** Begin **
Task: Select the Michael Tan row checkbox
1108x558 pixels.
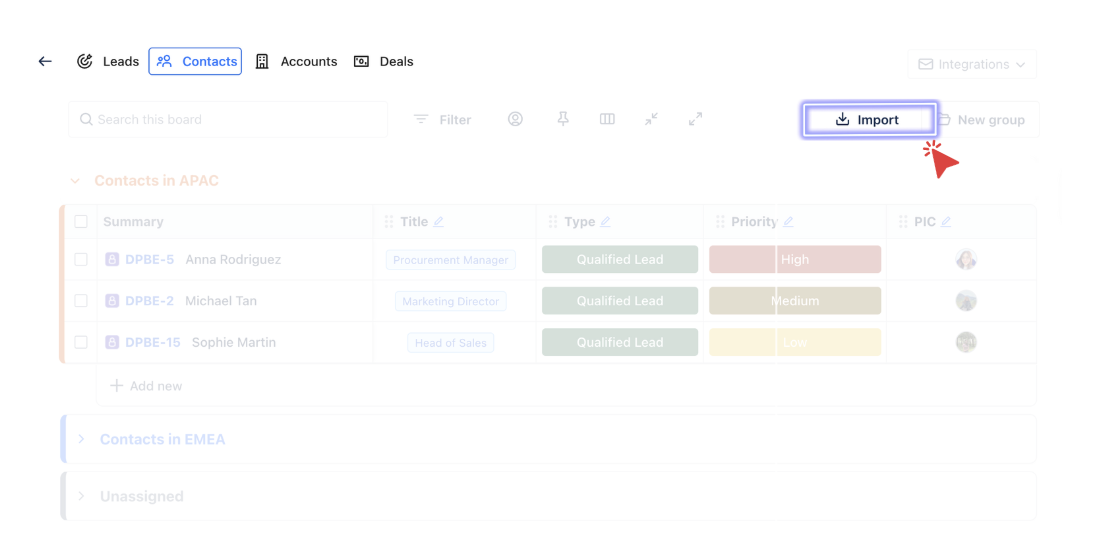Action: click(x=81, y=301)
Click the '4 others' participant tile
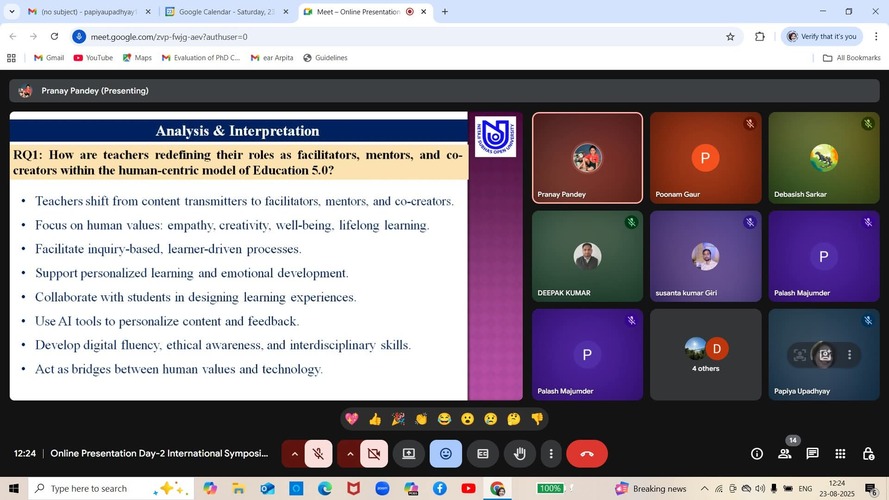The height and width of the screenshot is (500, 889). (705, 354)
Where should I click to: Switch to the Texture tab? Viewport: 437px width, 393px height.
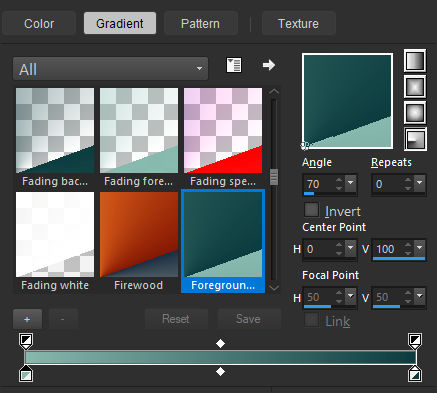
** End **
DIRECTIVE >> Reproduce the lines above character for character, without including the pictures.

THE OUTPUT >>
Task: Select the Michael Tan row checkbox
1108x558 pixels.
Action: click(x=81, y=301)
Click the '4 others' participant tile
The height and width of the screenshot is (500, 889). (705, 354)
Where should I click to: Switch to the Texture tab? Viewport: 437px width, 393px height.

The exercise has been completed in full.